Celal Çelik’in 7 Şubat MİT kumpası sürecinde,
FETÖ’nün yargı ve emniyet teşkilatındaki mensuplarıyla eş zamanlı olacak şekilde,
‘o dönem başbakan olan Sayın Recep Tayyip Erdoğan ile MİT Müsteşarı ve diğer MİT görevlilerinin PKK ile iş birliği içerisinde hareket ediyormuş’ şeklindeki
FETÖ’nün oluşturmaya çalıştığı algının oluşmasına, eylemleriyle katkıda bulunduğu anlaşılmıştır.”
Tüm bu eylemlere göre Çelik’in “silahlı terör örgütüne üye olmamakla birlikte örgüte yardım etme” suçunu işlediğinin tespit edildiği belirtilen iddianamede, Çelik’in, henüz MİT tırları durdurulmadan, 19 Ekim 2013’te Twitter hesabından, FETÖ’nün amacı doğrultusunda ve “MİT’in terör örgütlerine silah gönderdiği” algısını oluşturacak şekilde paylaşımda bulunduğu, bu paylaşımın FETÖ üyelerinin söylemleriyle ayniyet gösterdiği ve örgütün amaçları doğrultusunda algı oluşturmak maksadıyla paylaşımlar yaparak “FETÖ’nün propagandası yapma” suçunu işlediği ifade edildi.
Şüpheli Çelik’in 26 Temmuz 2017’de bir televizyon kanalındaki programda yapılan tartışmalar sırasında, MİT tırlarının durdurulması olayına ilişkin kişilere terör örgütüyle iltisaklı ve irtibatlı göstermeyi amaçlayan açıklamalarda bulunduğu ve 15 Temmuz darbe girişimiyle ilgili “kontrollü darbe” tabirini kullandığı belirtilen iddianamede, bu kişinin bu şekilde örgüt propagandası yaptığı öne sürüldü. Çelik’in “propaganda” suçunu oluşturacak diğer eylemleri de anlatıldı.

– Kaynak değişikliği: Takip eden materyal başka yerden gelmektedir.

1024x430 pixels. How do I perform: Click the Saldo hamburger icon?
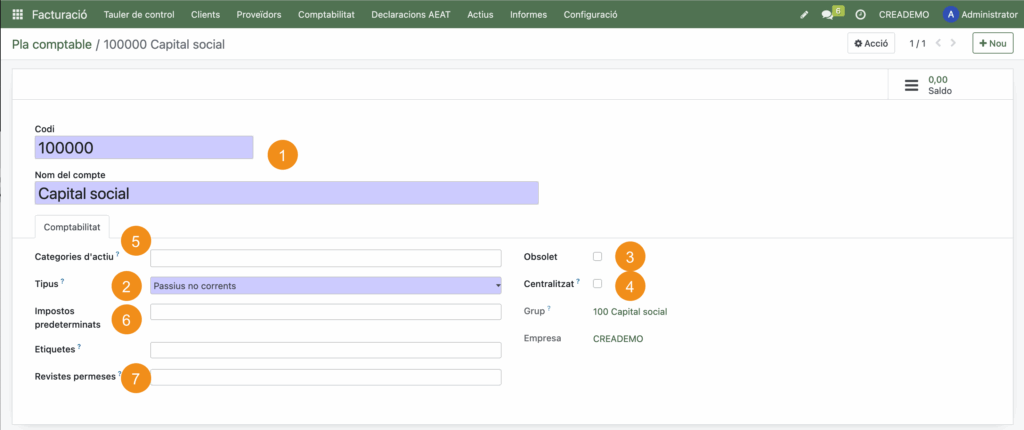click(911, 86)
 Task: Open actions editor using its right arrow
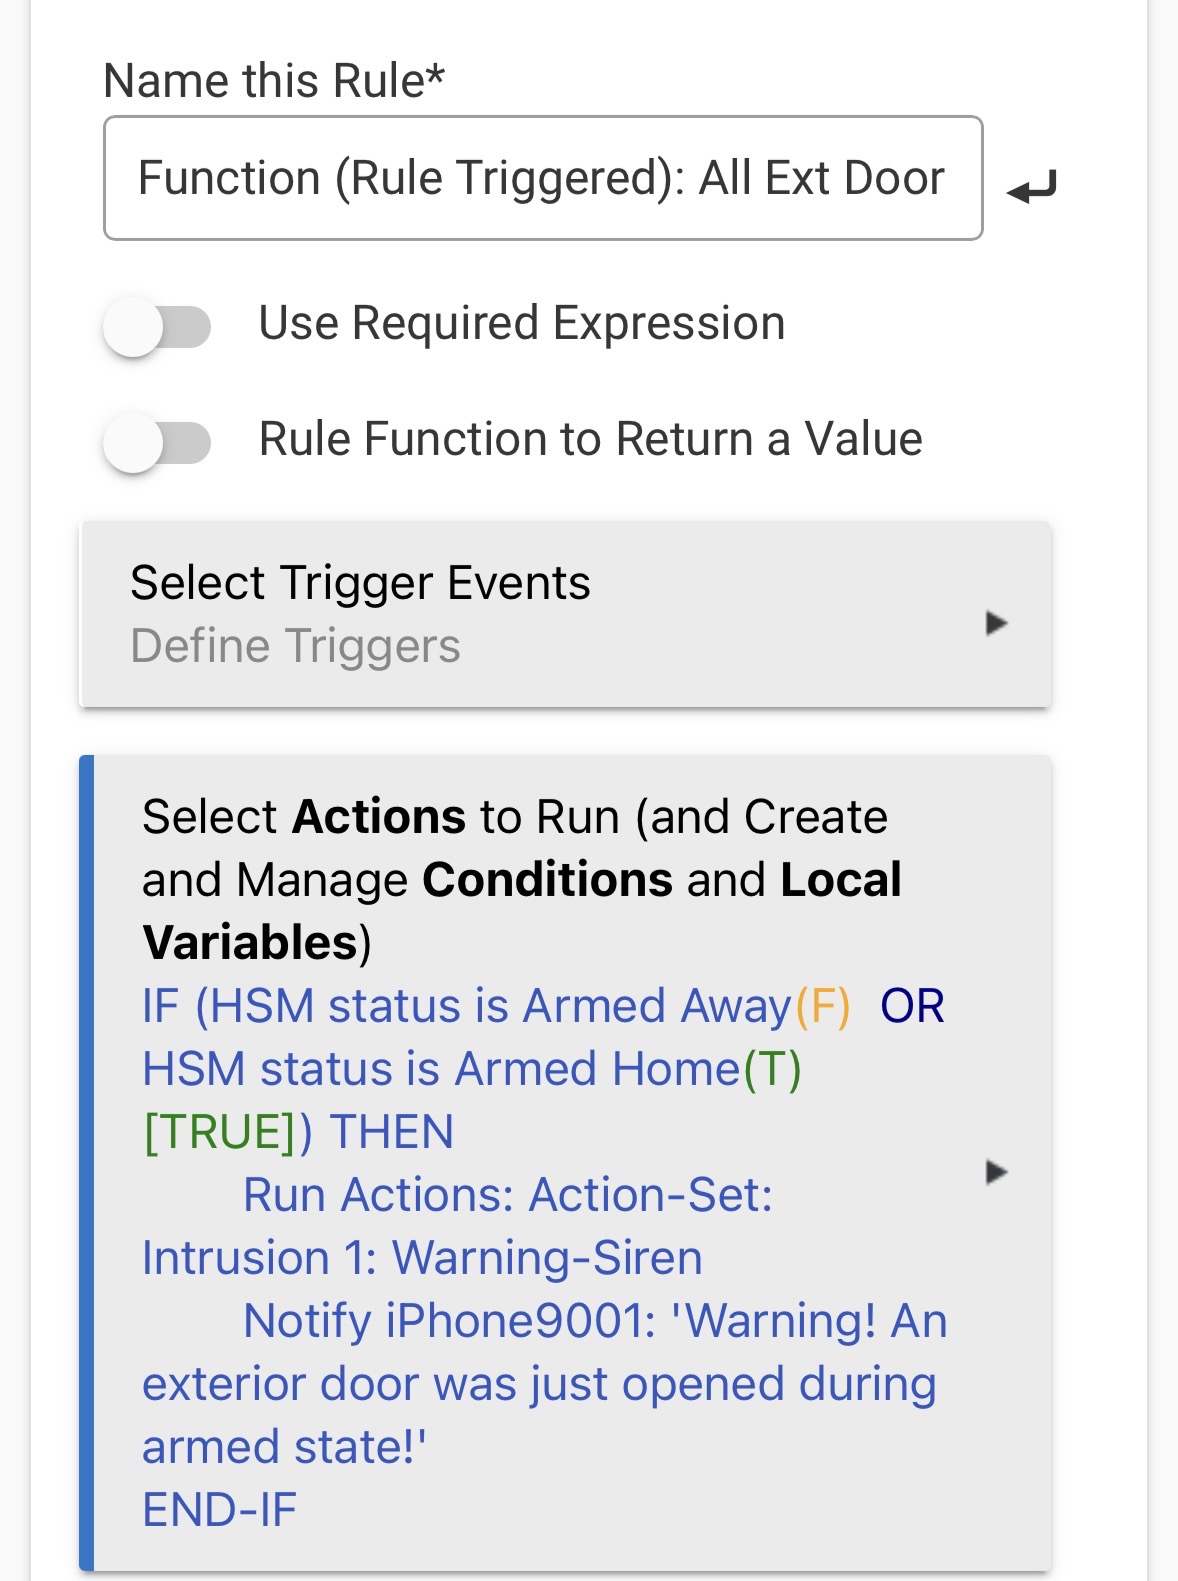(995, 1171)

İddianamede, Celil Çelik’in, “silahlı terör örgütüne üye olmamakla birlikte örgüte yardım etme” suçundan 5 yıldan 10 yıla, zincirleme şekilde “hakaret” suçlarından 9 aydan 6 yıla, zincirleme şekilde “kamu görevlisine hakaret” suçundan 1 yıldan 3 yıla, zincirleme şekilde “kamu görevlisine alenen hakaret” suçundan 1 yıl 2 aydan 3 yıl 6 aye ve zincirleme şekilde “terör örgütü propagandası yapmak” suçundan da 3,5 yıldan 17,5 yıla kadar olmak üzere toplam 11 yıl 11 aydan 40 yıla kadar hapis cezasına çarptırılması talep edildi.
İddianame, gönderildiği İstanbul Cumhuriyet Başsavcılığı tarafından onaylanmasının ardından terör davalarından sorumlu İstanbul ağır ceza mahkemelerinden birine gönderilecek. Kabul edilmesi durumunda Çelik’in yargılanmasına başlanacak.